Dysregulation of intracellular calcium homeostasis is responsible for neuronal death in an experimental model of selective hippocampal degeneration induced by trimethyltin

Trimethyltin (TMT) intoxication is considered a suitable experimental model to study the molecular basis of selective hippocampal neurodegeneration as that occurring in several neurodegenerative diseases. We have previously shown that rat hippocampal neurons expressing the Ca²⁺-binding protein calretinin (CR) are spared by the neurotoxic action of TMT hypothetically owing to their ability to buffer intracellular Ca²⁺ overload. The present study was aimed at determining whether intracellular Ca²⁺ homeostasis dysregulation is involved in the TMT-induced neurodegeneration and if intracellular Ca²⁺-buffering mechanisms may exert a protective action in this experimental model of neurodegeneration.
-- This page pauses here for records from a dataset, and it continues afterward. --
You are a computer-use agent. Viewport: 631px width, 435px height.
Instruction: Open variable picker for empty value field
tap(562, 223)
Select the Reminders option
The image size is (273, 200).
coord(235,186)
In cultured rat hippocampal neurons, TMT produced time- and concentration-dependent [Ca²⁺]i increases that were primarily due to Ca²⁺ release from intracellular stores although Ca²⁺ entry through Cav1 channels also contributed to [Ca²⁺]i increases in the early phase of TMT action. Cell pre-treatment with the Ca²⁺ chelator, 1,2-bis(2-aminophenoxy)ethane-N,N,N',N'-tetraacetic acid tetrakis(acetoxymethyl ester) (2 μM) significantly reduced the TMT-induced neuronal death. Moreover, CR⁺ neurons responded to TMT with smaller [Ca²⁺]i increases. Collectively, these data suggest that the neurotoxic action of TMT is mediated by Ca²⁺ homeostasis dysregulation, and the resistance of hippocampal neurons to TMT (including CR⁺ neurons) is not homogeneous among different neuron populations and is related to their ability to buffer intracellular Ca²⁺ overload.